**Problem 1:**
In the joke list below, rewrite the passage from "Q:Why did the" to "his loved ones.", changing "KFC" to "diner".

**Selected text:**
What's the difference between a male dog and a female? One is a bitch. There are numerous other differences.

Why did the straight man turn gay? He didn't. He was always gay but had to hide this from his family and friends because of an overwhelming sense of homophobia in his community.

How do you get pikachu on a bus? You don't pokemon are fictional characters

what did the asian father say to his son after seeing he got a B- in math? "There's small room for improvement but overall you did a great job son."

Q:Why did the black man break into the KFC? A: Due to being recently fired from his job, he is not earning any income. The lack of money to support his family of 5 drove him to such a desperate state that he found breaking into restaurant the only way to provide for his loved ones.

Humpty Dumpty sat on a wall. Humpty Dumpty jumped off and committed suicide.

Why did the chicken cross the road? While I can never be entirely sure, I would assume that there was something on the other side which has peaked its interest.

If a tree falls on a woman, and there's no one around to hear it, what was a tree doing in the kitchen?

**Problem 2:**
Reproduce the entries below from the start through the line with "click(x=601, y=71)", requests included, adding 107 to every coordinate in the answers, and leave the pictures out.

**Listed entries:**

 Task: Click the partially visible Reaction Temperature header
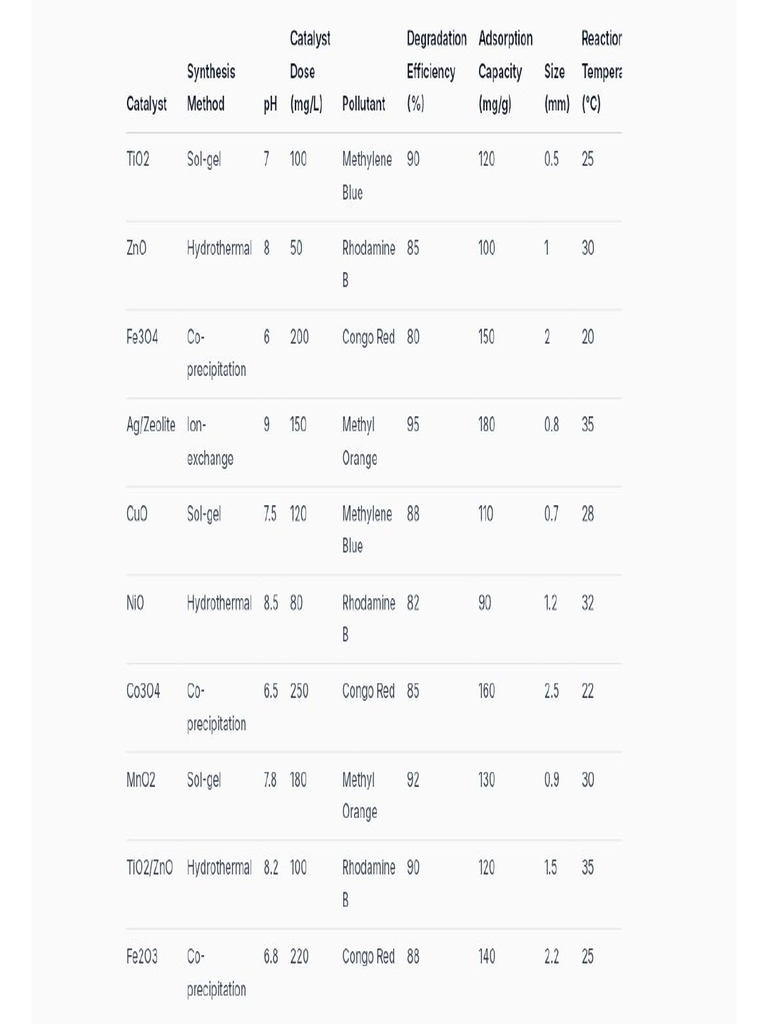click(x=601, y=71)
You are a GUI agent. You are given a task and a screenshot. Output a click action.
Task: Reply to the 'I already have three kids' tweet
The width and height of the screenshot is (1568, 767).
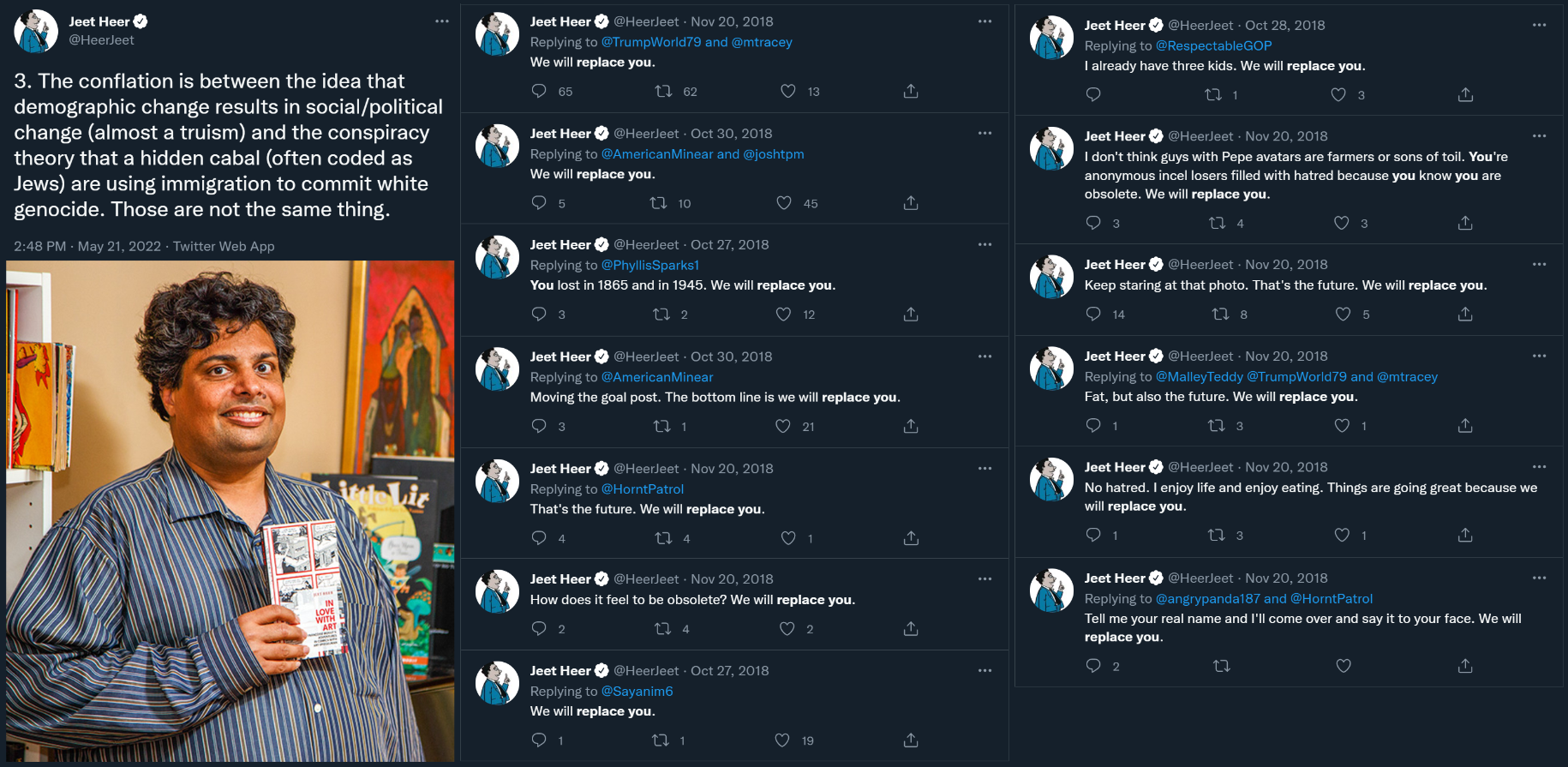pyautogui.click(x=1093, y=95)
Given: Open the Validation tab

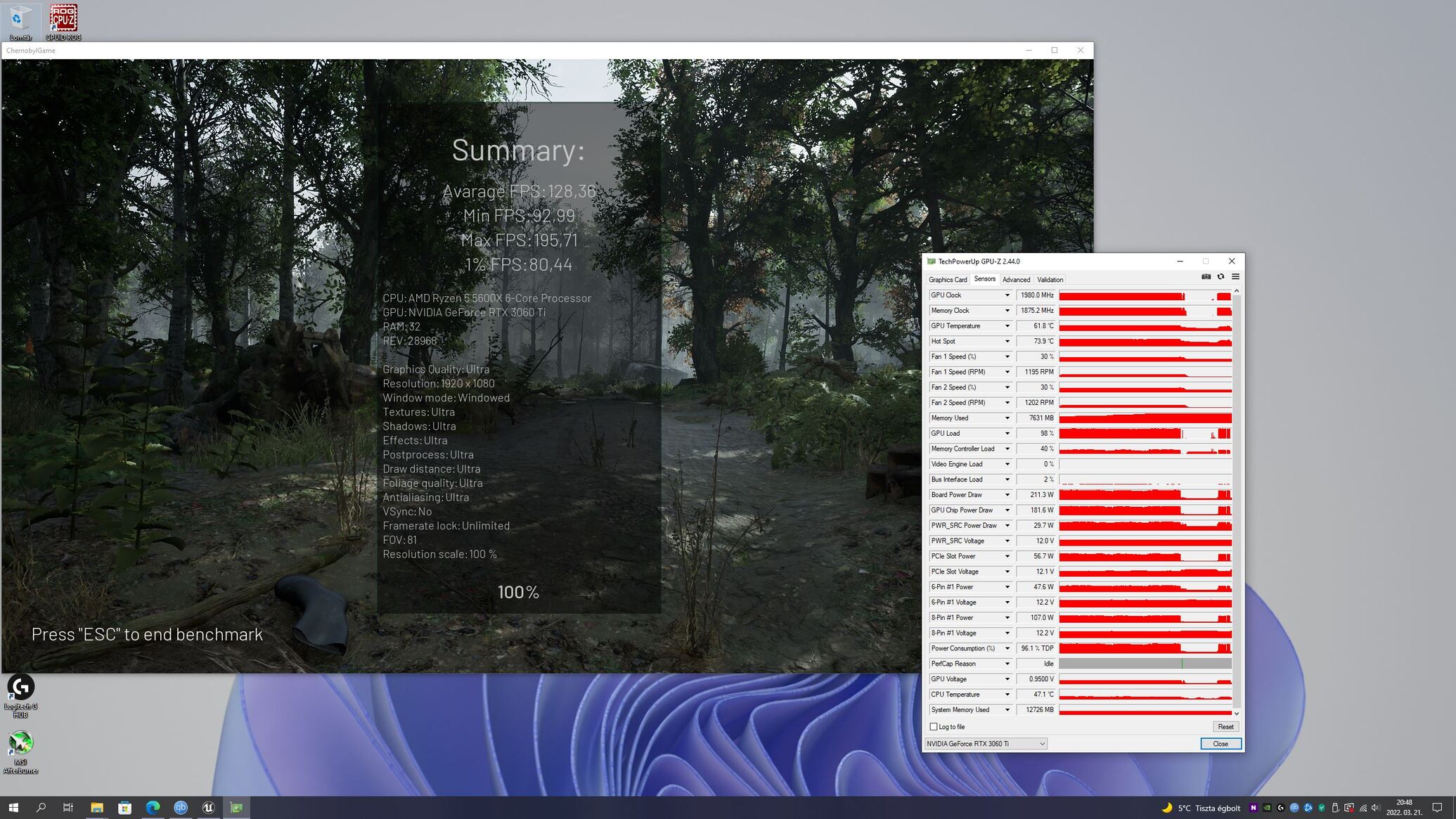Looking at the screenshot, I should click(1050, 280).
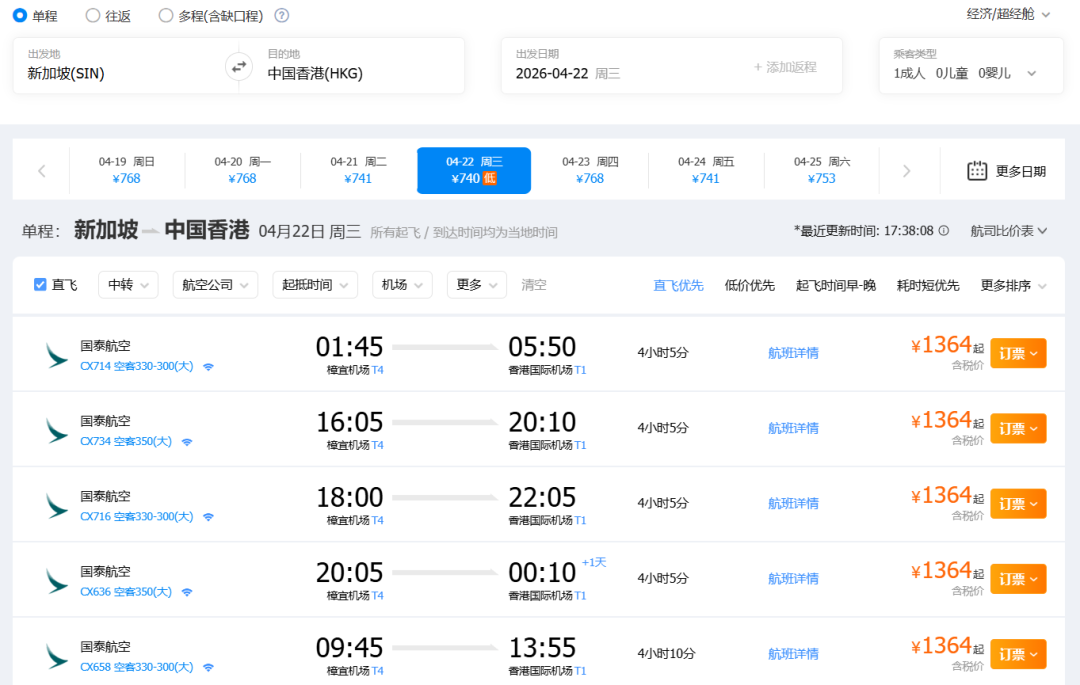Open the 起抵时间 time filter dropdown
This screenshot has height=685, width=1080.
314,285
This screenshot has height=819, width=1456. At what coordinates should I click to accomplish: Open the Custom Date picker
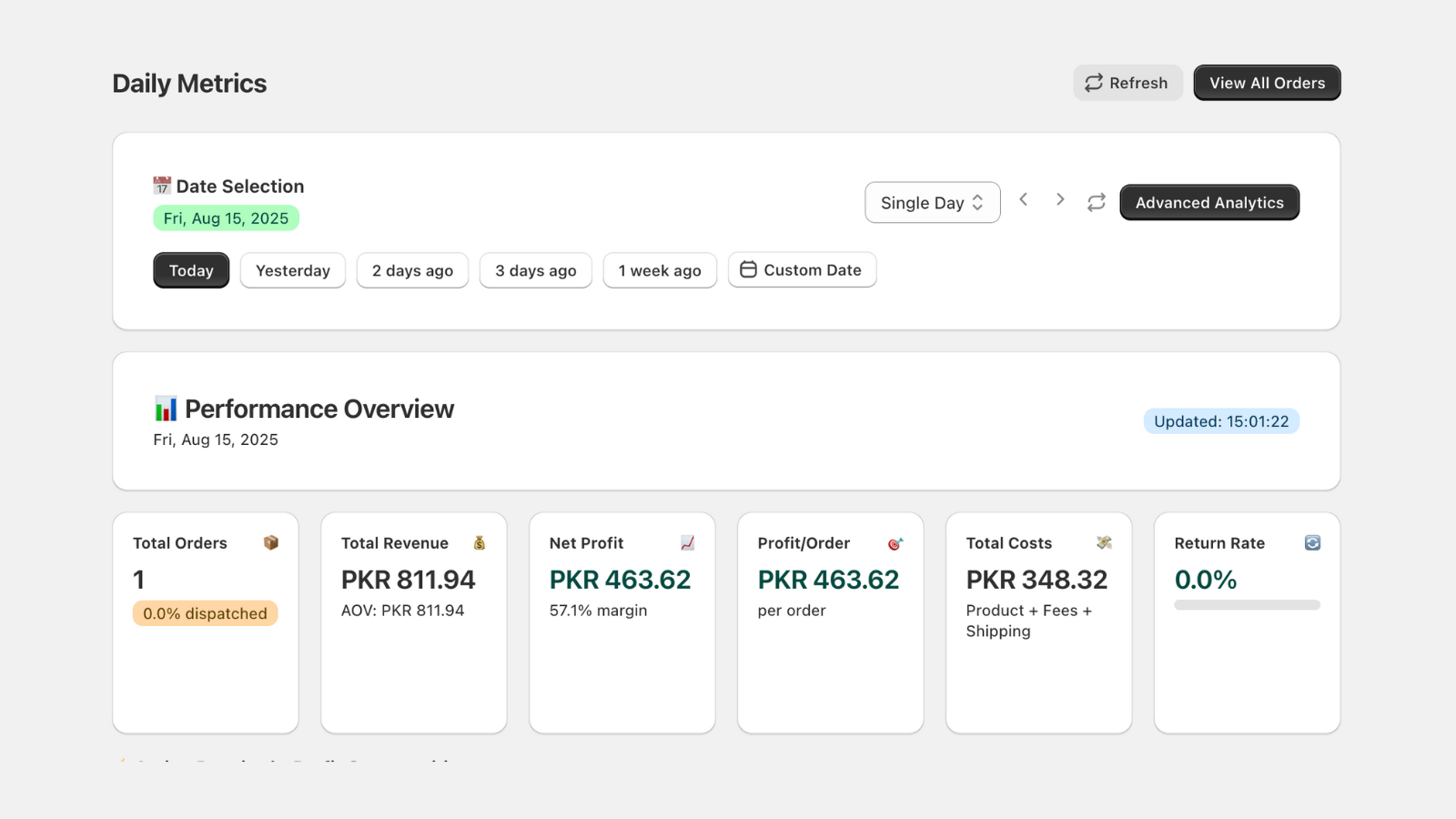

**Expected output 1:**
Q:Why did the black man break into the diner? A: Due to being recently fired from his job, he is not earning any income. The lack of money to support his family of 5 drove him to such a desperate state that he found breaking into restaurant the only way to provide for his loved ones.

**Expected output 2:**
 Task: Click the partially visible Reaction Temperature header
click(x=708, y=178)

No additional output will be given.